- [EXTRACTED MATERIAL]
****************

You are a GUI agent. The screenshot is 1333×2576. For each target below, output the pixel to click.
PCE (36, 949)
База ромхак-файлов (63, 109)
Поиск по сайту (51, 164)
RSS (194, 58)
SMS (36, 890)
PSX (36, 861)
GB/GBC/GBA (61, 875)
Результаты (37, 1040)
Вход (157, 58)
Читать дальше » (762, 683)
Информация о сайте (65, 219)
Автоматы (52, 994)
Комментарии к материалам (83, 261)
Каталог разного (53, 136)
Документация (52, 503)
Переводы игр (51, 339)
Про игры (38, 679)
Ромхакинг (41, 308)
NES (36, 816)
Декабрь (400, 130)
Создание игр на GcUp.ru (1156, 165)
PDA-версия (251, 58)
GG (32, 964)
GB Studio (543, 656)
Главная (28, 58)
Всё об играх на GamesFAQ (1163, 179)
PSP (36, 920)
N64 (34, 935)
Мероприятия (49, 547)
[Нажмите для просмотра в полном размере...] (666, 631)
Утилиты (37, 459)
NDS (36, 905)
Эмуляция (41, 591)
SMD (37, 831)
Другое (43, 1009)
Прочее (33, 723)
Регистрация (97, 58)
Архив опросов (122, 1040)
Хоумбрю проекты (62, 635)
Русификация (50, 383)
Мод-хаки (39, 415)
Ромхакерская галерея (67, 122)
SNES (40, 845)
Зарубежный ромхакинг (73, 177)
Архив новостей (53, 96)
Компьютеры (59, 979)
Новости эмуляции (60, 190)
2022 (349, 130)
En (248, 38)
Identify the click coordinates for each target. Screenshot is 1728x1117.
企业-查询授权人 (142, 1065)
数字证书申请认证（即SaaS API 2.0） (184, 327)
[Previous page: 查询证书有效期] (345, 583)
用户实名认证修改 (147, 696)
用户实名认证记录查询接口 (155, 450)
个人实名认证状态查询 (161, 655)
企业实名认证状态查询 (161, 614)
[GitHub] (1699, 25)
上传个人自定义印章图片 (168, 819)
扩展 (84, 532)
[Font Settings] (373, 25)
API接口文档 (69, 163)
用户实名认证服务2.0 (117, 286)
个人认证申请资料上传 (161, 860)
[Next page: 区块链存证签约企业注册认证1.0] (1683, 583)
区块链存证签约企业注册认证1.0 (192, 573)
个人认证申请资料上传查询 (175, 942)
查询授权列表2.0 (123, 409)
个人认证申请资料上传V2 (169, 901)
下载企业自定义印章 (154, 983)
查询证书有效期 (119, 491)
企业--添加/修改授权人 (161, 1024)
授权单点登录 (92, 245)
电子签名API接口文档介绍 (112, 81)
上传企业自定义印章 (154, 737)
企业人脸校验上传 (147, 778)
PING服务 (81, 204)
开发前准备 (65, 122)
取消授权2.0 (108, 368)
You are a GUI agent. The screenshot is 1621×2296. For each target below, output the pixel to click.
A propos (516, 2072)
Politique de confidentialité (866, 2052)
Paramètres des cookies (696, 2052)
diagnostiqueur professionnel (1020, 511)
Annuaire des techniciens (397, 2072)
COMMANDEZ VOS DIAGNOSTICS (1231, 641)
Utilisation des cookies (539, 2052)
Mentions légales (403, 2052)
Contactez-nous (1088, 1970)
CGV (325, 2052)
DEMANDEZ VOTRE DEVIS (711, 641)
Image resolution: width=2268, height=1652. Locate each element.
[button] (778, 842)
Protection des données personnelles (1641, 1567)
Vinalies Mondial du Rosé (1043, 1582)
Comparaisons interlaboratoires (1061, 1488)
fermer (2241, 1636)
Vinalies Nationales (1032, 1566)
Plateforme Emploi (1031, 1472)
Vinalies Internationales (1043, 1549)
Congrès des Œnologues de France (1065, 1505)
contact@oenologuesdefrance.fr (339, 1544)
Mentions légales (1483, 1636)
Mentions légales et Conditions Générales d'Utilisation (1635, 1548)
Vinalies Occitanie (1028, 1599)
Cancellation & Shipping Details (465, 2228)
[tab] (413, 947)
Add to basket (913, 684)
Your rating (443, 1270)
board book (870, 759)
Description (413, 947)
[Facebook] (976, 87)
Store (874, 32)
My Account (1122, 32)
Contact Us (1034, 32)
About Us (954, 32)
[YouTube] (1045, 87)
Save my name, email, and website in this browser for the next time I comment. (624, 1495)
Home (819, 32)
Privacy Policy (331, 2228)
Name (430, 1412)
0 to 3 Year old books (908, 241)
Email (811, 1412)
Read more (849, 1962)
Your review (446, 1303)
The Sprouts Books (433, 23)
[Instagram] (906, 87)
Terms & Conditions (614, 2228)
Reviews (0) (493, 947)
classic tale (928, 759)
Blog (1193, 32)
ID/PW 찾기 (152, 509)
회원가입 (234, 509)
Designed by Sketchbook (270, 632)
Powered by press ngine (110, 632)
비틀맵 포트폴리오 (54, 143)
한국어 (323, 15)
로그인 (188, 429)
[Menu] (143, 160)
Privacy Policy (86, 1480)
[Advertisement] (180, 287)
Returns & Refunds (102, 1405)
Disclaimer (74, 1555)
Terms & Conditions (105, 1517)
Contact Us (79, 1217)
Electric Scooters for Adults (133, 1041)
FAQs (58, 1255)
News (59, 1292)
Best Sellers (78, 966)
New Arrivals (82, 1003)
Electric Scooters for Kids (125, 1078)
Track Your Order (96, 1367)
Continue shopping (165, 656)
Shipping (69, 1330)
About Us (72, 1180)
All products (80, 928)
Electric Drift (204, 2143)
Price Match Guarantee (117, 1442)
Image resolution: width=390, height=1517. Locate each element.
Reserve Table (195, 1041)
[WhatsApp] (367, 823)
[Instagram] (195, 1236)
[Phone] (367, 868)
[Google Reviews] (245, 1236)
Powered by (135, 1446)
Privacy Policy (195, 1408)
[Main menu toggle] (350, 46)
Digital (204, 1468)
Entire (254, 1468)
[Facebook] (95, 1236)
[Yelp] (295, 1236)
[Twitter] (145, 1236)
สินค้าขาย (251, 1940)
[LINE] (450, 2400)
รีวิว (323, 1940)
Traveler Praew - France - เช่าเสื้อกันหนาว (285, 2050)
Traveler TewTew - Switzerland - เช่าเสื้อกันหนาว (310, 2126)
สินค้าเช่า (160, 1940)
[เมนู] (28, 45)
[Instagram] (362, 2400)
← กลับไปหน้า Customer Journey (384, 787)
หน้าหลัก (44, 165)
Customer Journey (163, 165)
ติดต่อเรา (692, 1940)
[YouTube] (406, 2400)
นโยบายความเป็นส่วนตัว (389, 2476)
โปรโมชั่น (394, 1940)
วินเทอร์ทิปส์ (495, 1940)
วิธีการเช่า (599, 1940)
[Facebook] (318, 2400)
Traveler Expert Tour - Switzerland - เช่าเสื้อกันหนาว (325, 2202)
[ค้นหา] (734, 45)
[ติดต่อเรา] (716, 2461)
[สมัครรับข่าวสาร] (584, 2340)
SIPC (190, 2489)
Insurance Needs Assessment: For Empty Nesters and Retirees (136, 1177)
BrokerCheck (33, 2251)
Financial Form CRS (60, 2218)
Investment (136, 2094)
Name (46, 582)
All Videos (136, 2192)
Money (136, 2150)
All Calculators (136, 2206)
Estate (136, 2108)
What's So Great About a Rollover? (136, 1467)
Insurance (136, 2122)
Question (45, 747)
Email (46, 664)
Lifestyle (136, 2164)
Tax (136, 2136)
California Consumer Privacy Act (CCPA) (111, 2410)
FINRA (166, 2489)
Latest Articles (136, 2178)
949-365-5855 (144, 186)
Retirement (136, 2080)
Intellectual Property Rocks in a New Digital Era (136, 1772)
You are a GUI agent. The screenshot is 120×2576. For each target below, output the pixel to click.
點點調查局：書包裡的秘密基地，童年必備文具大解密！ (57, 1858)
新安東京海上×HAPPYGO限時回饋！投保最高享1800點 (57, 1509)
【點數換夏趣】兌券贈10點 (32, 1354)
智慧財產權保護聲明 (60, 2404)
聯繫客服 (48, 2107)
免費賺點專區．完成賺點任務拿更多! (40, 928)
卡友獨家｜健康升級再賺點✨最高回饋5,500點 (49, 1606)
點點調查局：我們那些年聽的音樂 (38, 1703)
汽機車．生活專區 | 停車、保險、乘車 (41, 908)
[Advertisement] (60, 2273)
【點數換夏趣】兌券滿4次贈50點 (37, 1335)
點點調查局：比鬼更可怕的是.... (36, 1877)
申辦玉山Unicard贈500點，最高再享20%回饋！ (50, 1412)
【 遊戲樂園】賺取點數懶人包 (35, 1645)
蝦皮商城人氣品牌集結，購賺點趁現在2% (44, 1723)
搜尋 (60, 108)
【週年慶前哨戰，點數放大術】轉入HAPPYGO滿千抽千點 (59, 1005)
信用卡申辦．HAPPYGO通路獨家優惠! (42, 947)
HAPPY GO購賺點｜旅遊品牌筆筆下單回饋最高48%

****************

- [TASK OBJECTIVE] Your answer must consist solely of the lines above between the line holding "[LINE] (450, 2400)" and the line holding "Retirement (136, 2080)", inclusive, copied exactly.

- [ANSWER SPACE]
[LINE] (450, 2400)
รีวิว (323, 1940)
Traveler Praew - France - เช่าเสื้อกันหนาว (285, 2050)
Traveler TewTew - Switzerland - เช่าเสื้อกันหนาว (310, 2126)
สินค้าเช่า (160, 1940)
[เมนู] (28, 45)
[Instagram] (362, 2400)
← กลับไปหน้า Customer Journey (384, 787)
หน้าหลัก (44, 165)
Customer Journey (163, 165)
ติดต่อเรา (692, 1940)
[YouTube] (406, 2400)
นโยบายความเป็นส่วนตัว (389, 2476)
โปรโมชั่น (394, 1940)
วินเทอร์ทิปส์ (495, 1940)
วิธีการเช่า (599, 1940)
[Facebook] (318, 2400)
Traveler Expert Tour - Switzerland - เช่าเสื้อกันหนาว (325, 2202)
[ค้นหา] (734, 45)
[ติดต่อเรา] (716, 2461)
[สมัครรับข่าวสาร] (584, 2340)
SIPC (190, 2489)
Insurance Needs Assessment: For Empty Nesters and Retirees (136, 1177)
BrokerCheck (33, 2251)
Financial Form CRS (60, 2218)
Investment (136, 2094)
Name (46, 582)
All Videos (136, 2192)
Money (136, 2150)
All Calculators (136, 2206)
Estate (136, 2108)
What's So Great About a Rollover? (136, 1467)
Insurance (136, 2122)
Question (45, 747)
Email (46, 664)
Lifestyle (136, 2164)
Tax (136, 2136)
California Consumer Privacy Act (CCPA) (111, 2410)
FINRA (166, 2489)
Latest Articles (136, 2178)
949-365-5855 (144, 186)
Retirement (136, 2080)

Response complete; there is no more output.